Afghan Ukrainians

Total population
- 1,682

Languages
- Ukrainian, Russian, Pashto, Dari

Related ethnic groups
- Pashtuns, Tajiks

= Afghans in Ukraine =

Afghans in Ukraine are the country's largest diasporic community with origins outside of the former Soviet Union.

==History==
During the existence of the Soviet Union, Afghans were the largest foreign group studying in Ukraine. After the resignation of the pro-Soviet president of Afghanistan, Mohammad Najibullah, in 1992, some Afghans in Ukraine applied for asylum. Other Afghans had returned to Afghanistan and served in the security forces during the Afghan Civil War of 1989 to 1992, with some then returning to Ukraine. Some male students married Ukrainian women. Many Afghans in Ukraine live in Kyiv and Dnipro, where some run small businesses that recruit workers from Afghanistan.
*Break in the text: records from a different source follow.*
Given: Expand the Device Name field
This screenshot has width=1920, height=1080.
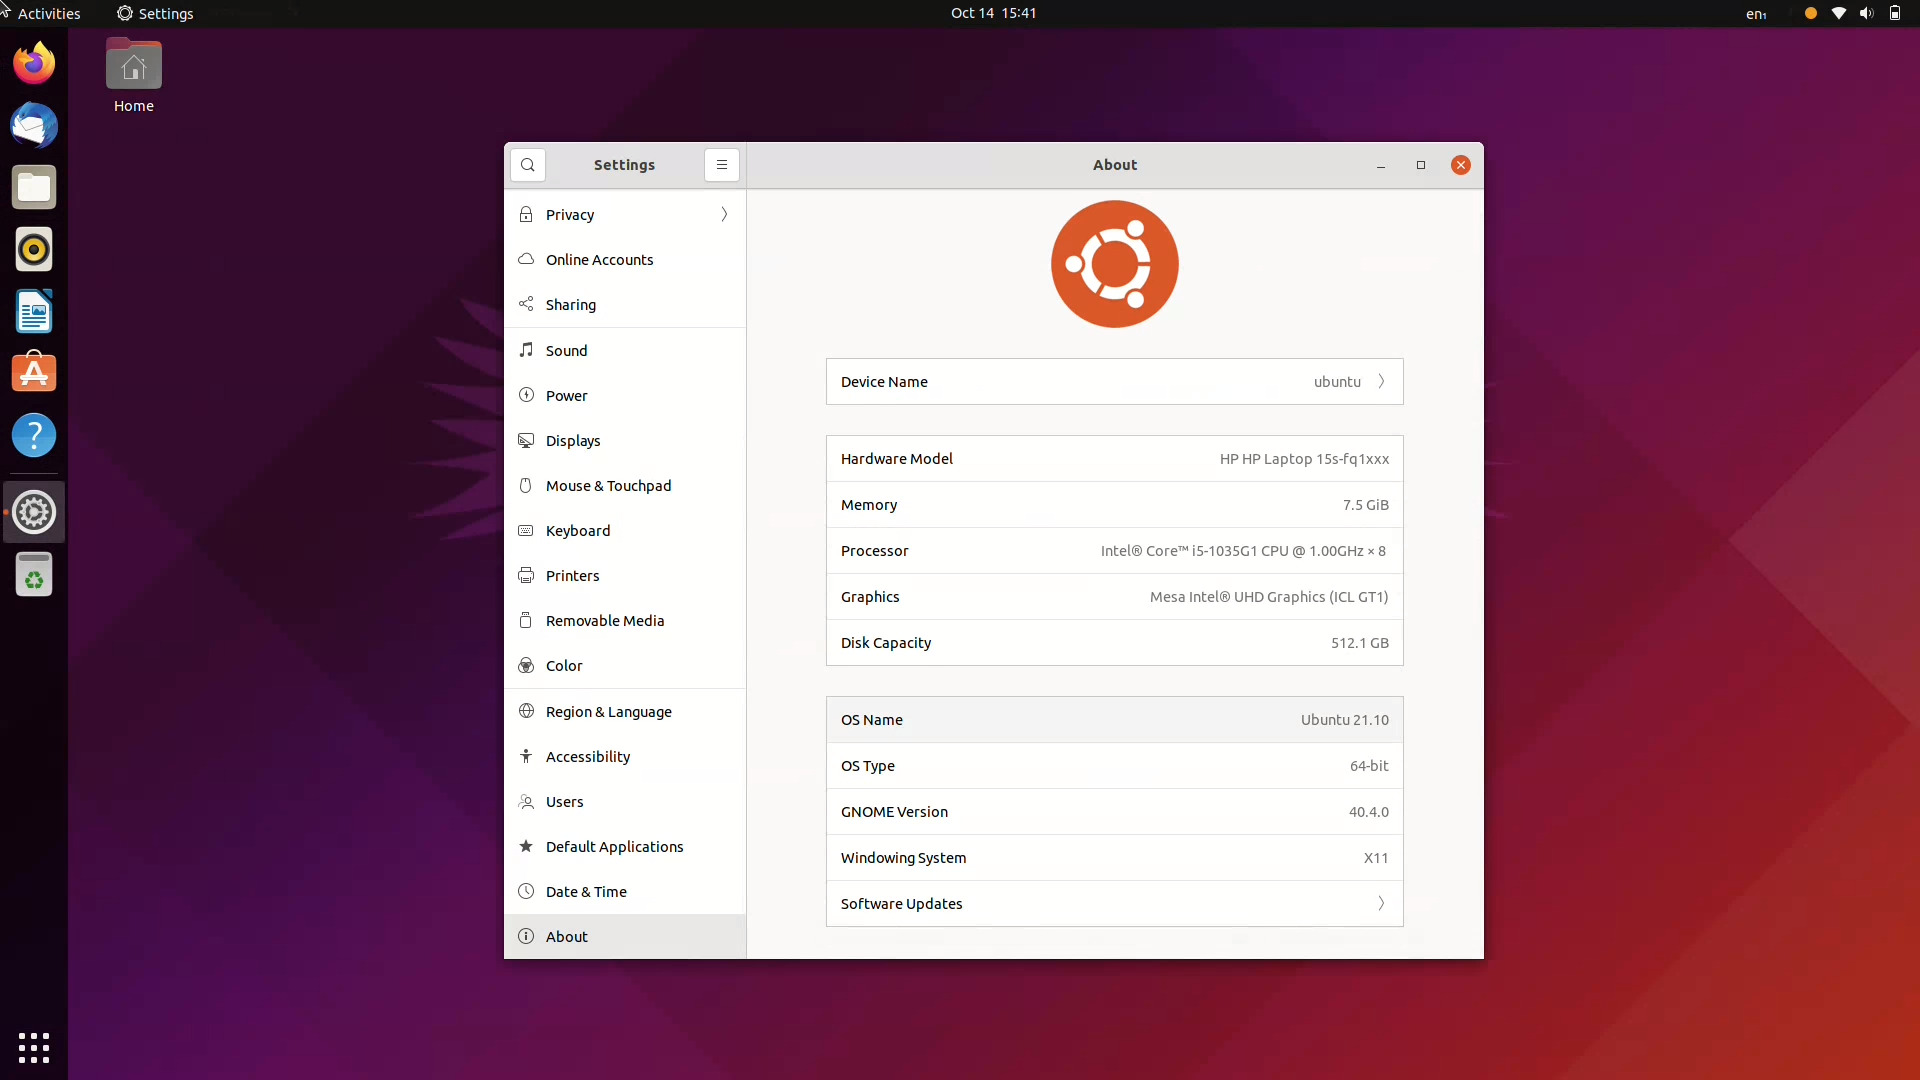Looking at the screenshot, I should coord(1379,381).
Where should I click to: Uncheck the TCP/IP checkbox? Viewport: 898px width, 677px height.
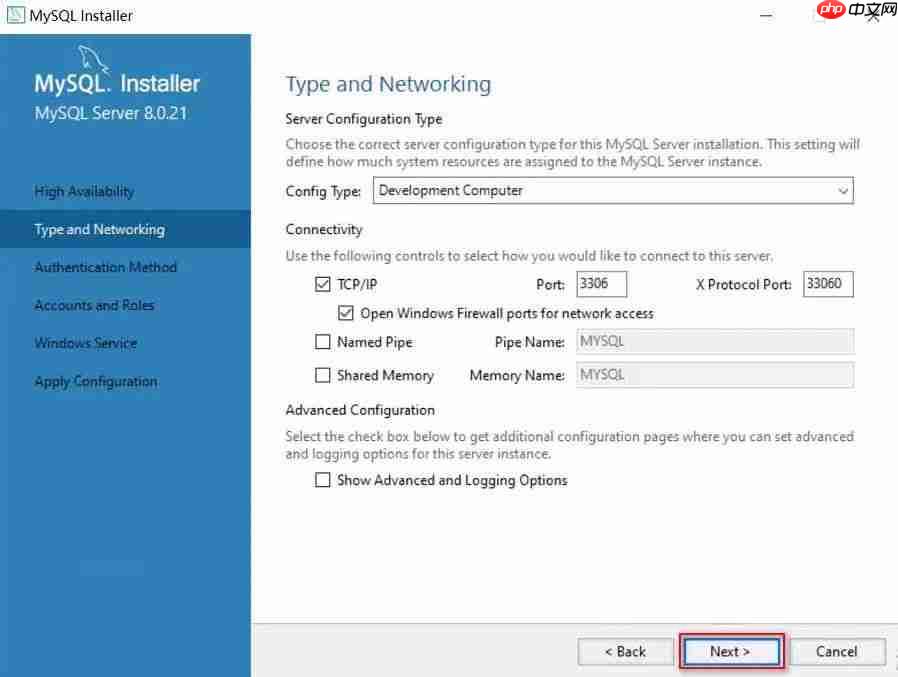coord(322,285)
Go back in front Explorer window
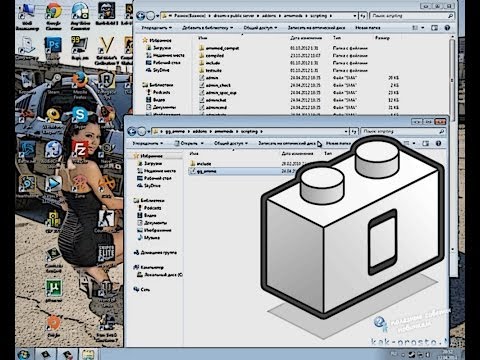The height and width of the screenshot is (360, 480). coord(132,131)
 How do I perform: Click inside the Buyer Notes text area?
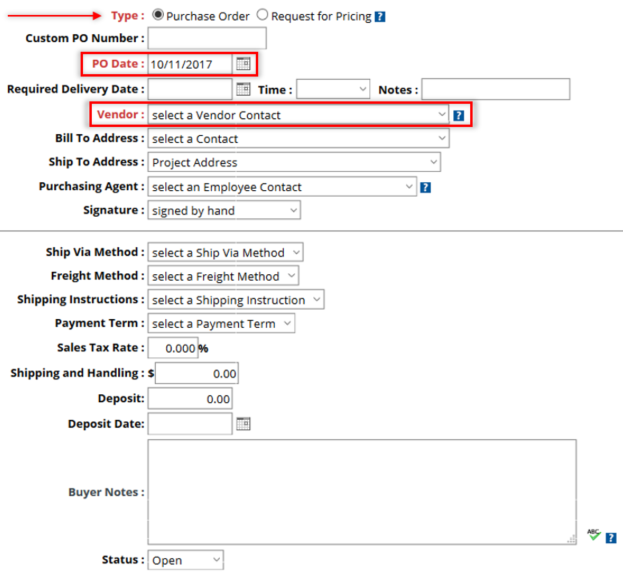tap(362, 492)
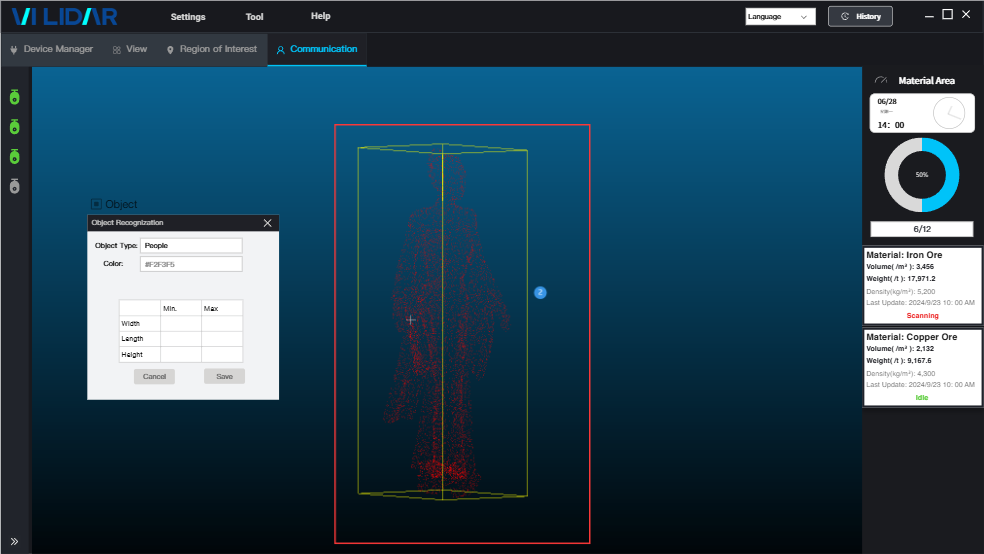Toggle the Object checkbox

97,204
There is also an Afghan community in Odesa, "made up of successive waves of exiles, refugees, and migrants" as well as commercial traders. This included former DRA General Aslam Watanjar. The 2001 Ukrainian census recorded 1,008 people of Afghan nationality.

In 2019, Ukraine was hosting 1,034 Afghan refugees. At the end of 2020, 1,449 Afghans had permanent residency in Ukraine and 233 had temporary visas.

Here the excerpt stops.